** Passage to read **
——————

Background: Plants of the Amaryllidaceae family have been under intense scrutiny for the presence of a couple of alkaloidal secondary metabolites with endued cytotoxic activity, such as pancratistatin (1), 7-deoxypancratistatin (2), narciclasine (3), 7-deoxynarciclasine (4), trans-dihydronarciclasine (5), and 7-deoxy-trans-dihydronarciclasine (6). Nevertheless, preclinical evaluation of these alkaloids has been put on hold because of the limited quantity of materials available from isolation.
Aim: To explore the underlying cytotoxic molecular mechanisms of the Amaryllidaceae alkaloids (1-6) and to assess their absorption, distribution, metabolism, excretion, and toxicity (ADMET) profiles using chemoinformatic tools.
Materials and methods: AutoDock 4.0 software along with different in silico chemoinformatic tools, namely PharmMapper, Molinspiration, MetaPrint2D, and admetSAR servers, were used to assess the drugability of the Amaryllidaceae alkaloids (1-6).
Results: Deoxycytidine kinase (dCK) (PDB: 1P60) was predicted as a potential target with fitting score of 5.574. In silico molecular docking of (1-6) into dCK revealed good interactions, where interesting hydrogen bonds were observed with the amino acid residues-Gly-28 and Ser-35-located in the highly conserved P-loop motif. This motif plays a special role in dCK function. Contrary to (1), in silico pharmacokinetic results have shown good absorption and permeation and thus good oral bioavailability for (2-6).
Conclusion: The in silico docking data have proposed that the reported cytotoxic activity of the Amaryllidaceae alkaloids (1-6) could be mediated through dCK inhibition. In addition, the ADMET profile of these alkaloids is promising and thus (1-6) could be candidates for future drug development.
Keywords: Amaryllidaceae alkaloids; cytotoxicity; deoxycytidine kinase; in silico.

——————

** Collected material **
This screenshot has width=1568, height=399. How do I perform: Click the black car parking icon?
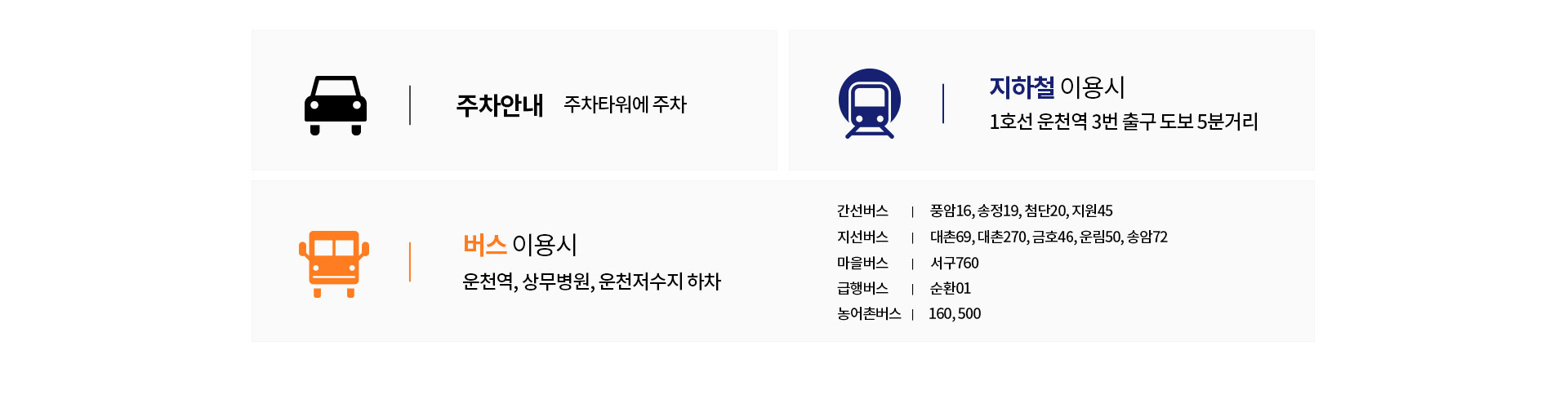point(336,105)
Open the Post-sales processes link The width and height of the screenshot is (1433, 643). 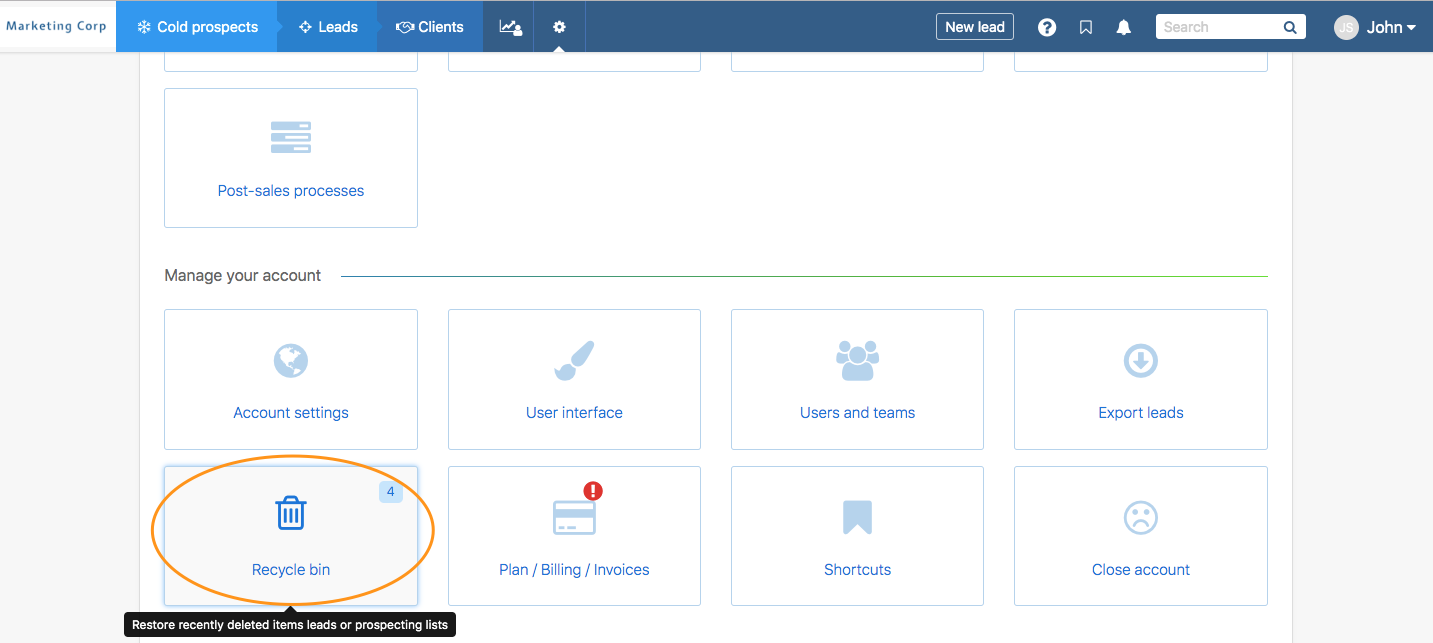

——————

** Exercise tasks **
1. Give back the part of the abstract on Amaryllidaceae alkaloids from "Materials and methods: AutoDock" up to and including "bioavailability for (2-6).", word for word.
2. In the abstract on Amaryllidaceae alkaloids, which two amino acid residues formed hydrogen bonds with the alkaloids in the docking into dCK?
The data has no connection to the abstract on Amaryllidaceae alkaloids.

** Solution list **
1.
Materials and methods: AutoDock 4.0 software along with different in silico chemoinformatic tools, namely PharmMapper, Molinspiration, MetaPrint2D, and admetSAR servers, were used to assess the drugability of the Amaryllidaceae alkaloids (1-6).
Results: Deoxycytidine kinase (dCK) (PDB: 1P60) was predicted as a potential target with fitting score of 5.574. In silico molecular docking of (1-6) into dCK revealed good interactions, where interesting hydrogen bonds were observed with the amino acid residues-Gly-28 and Ser-35-located in the highly conserved P-loop motif. This motif plays a special role in dCK function. Contrary to (1), in silico pharmacokinetic results have shown good absorption and permeation and thus good oral bioavailability for (2-6).

2. Gly-28 and Ser-35